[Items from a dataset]
:::

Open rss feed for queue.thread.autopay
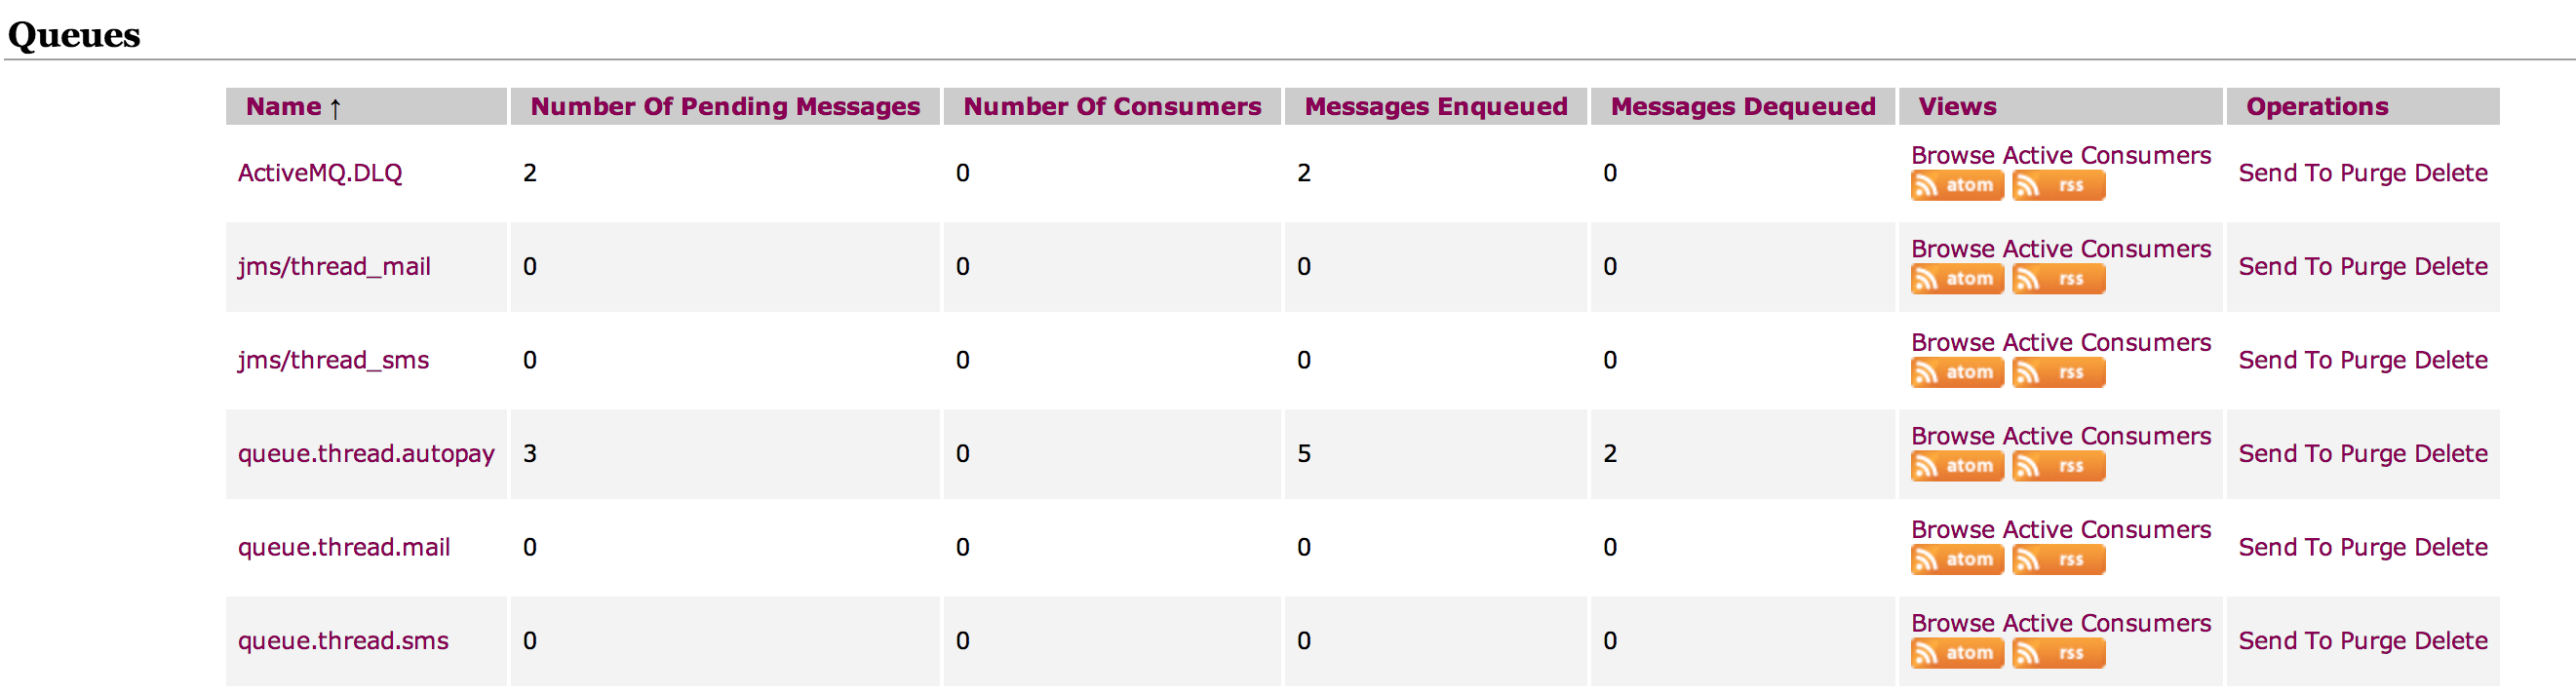2576x694 pixels. (x=2058, y=466)
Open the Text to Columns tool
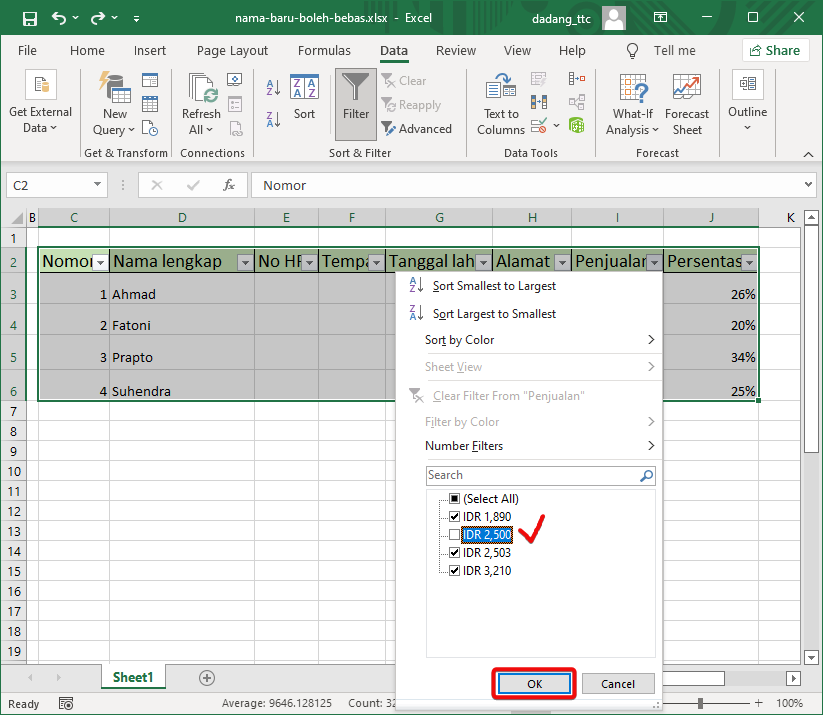Viewport: 823px width, 715px height. point(500,100)
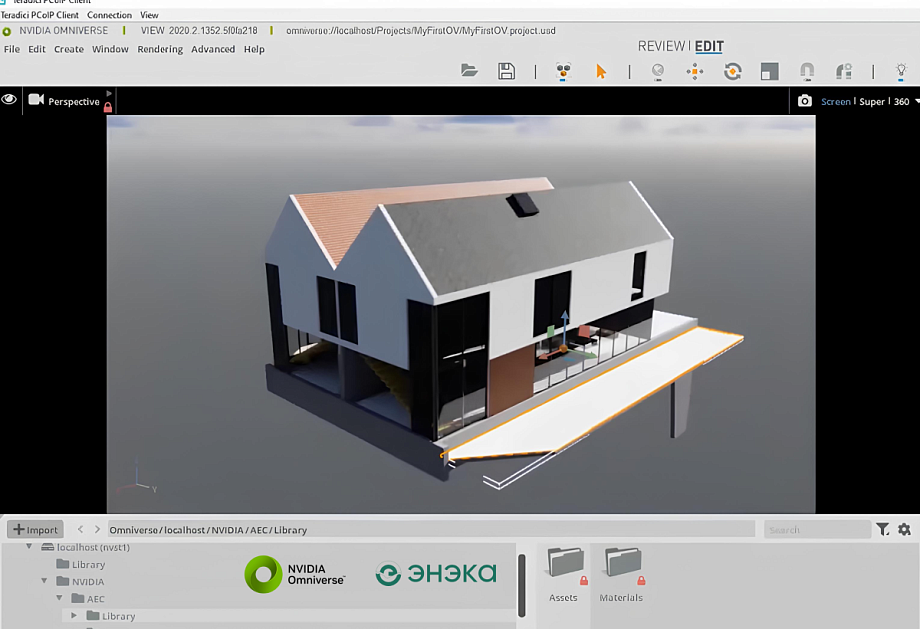Click the Import button
Screen dimensions: 920x629
click(35, 530)
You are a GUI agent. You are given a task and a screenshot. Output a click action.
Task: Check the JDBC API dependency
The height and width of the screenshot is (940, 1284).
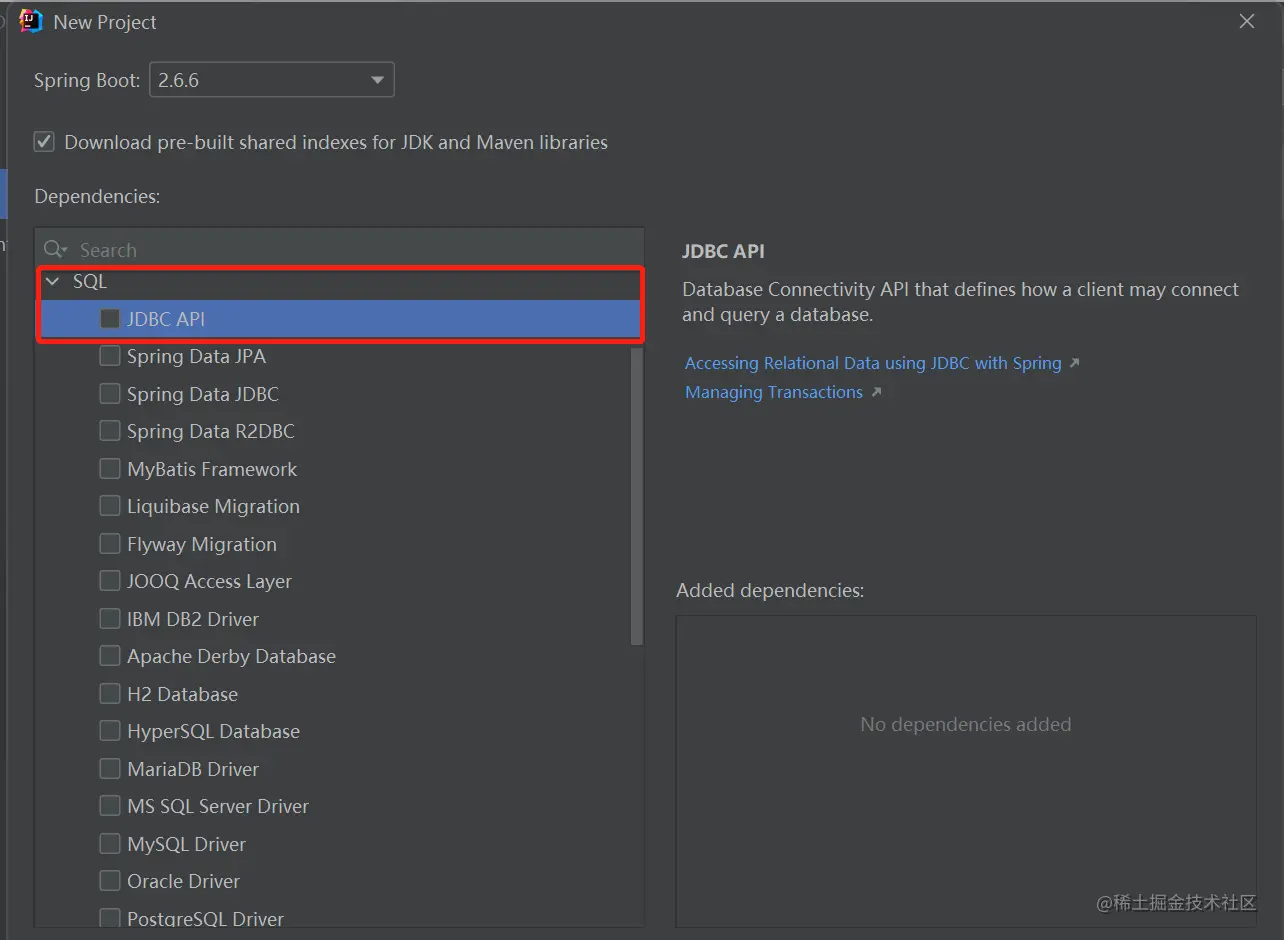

:::

### WHAT THIS TASK INVOLVES
Write out, word for word, the lines from the first line of the entries through the one containing "Task: Check the JDBC API dependency", both included. Leave out the pictures.

### ANSWER SPACE
Open rss feed for queue.thread.autopay
2576x694 pixels. (x=2058, y=466)
Open the Text to Columns tool
Viewport: 823px width, 715px height. point(500,100)
Click the Import button
Screen dimensions: 920x629
click(35, 530)
You are a GUI agent. You are given a task and a screenshot. Output a click action.
Task: Check the JDBC API dependency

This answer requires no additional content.